Cheryl was quiet for a moment. “You know what you need?”

“A lobotomy?”

She laughed. “A distraction. And maybe to show him exactly what he’s missing.”

“I’m not playing games. I’m not going to flirt with other guys to make him jealous. That’s high school shit.”

“I’m not talking about making him jealous. I’m talking about you remembering that you’re worth more than whatever scraps he’s willing to throw you.” She stood up. “Get dressed. We’re going into town.”

“I don’t want to go into town.”

“Too bad. You’re not going to sit in here and mope over some emotionally constipated pilot who doesn’t know a good thing when it’s staring him in the face.”

I groaned but got up anyway. Maybe she was right. Maybe I needed to get out of here, away from the airfield and any chance of running into Dalton. At least for a few hours.

“Fine. But I’m not putting on makeup.”

“Deal. But you’re wearing something that shows off those sexy legs.”

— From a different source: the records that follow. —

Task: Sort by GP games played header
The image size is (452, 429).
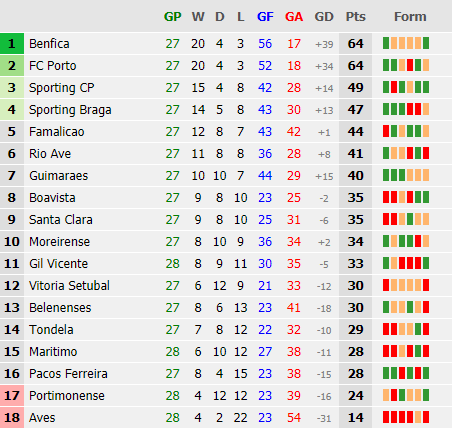Action: tap(172, 16)
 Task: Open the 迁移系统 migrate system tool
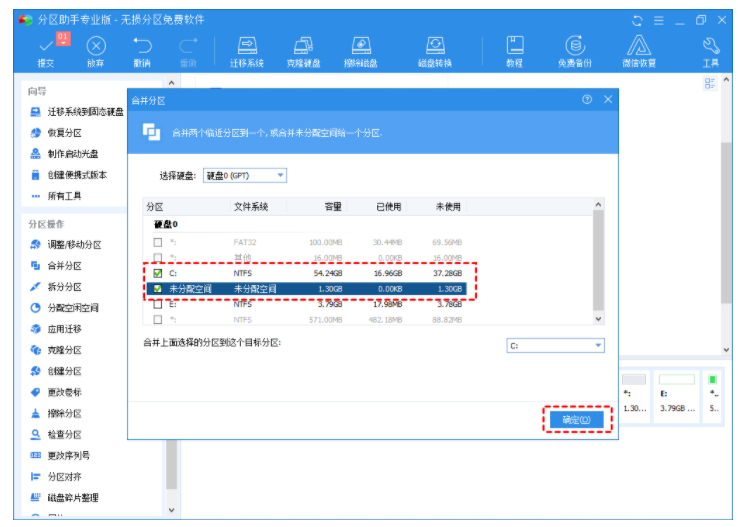pos(246,50)
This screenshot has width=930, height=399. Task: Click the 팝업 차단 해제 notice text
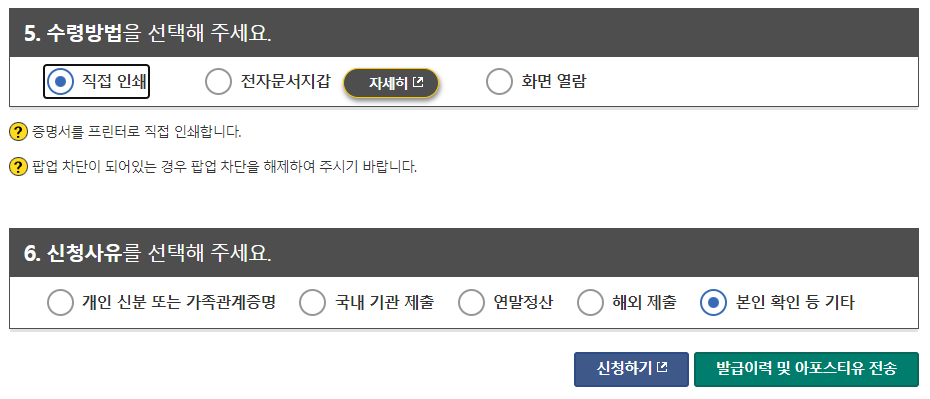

I rolled my eyes. “What about work?”

“We’re in a sit and wait mode,” she said. “they’ll let us know if they need us.”

In her car, I slumped in her seat. I wasn’t trying to hide, but I was also not trying to have anyone look at me.

I caught a glimpse of him and quickly looked away.

I couldn’t explain why I was so attached to a man that wanted nothing to do with me.

He was so protective and I understood that he was scared.

I didn’t hate him for it. But I needed more than fear.

I needed him to risk it once. And I wasn’t trying to get him to promise me forever.

“You know about Martinez?” Cheryl asked.

“Yes.”

“He’s protective of his heart because half his brain is stuck with Ozzy. He’s just not there yet. Give him space. But don’t back away.”

“I can’t put myself in his path again,” I said. “I won’t do that to myself. Or him. I’m just going to focus on work.”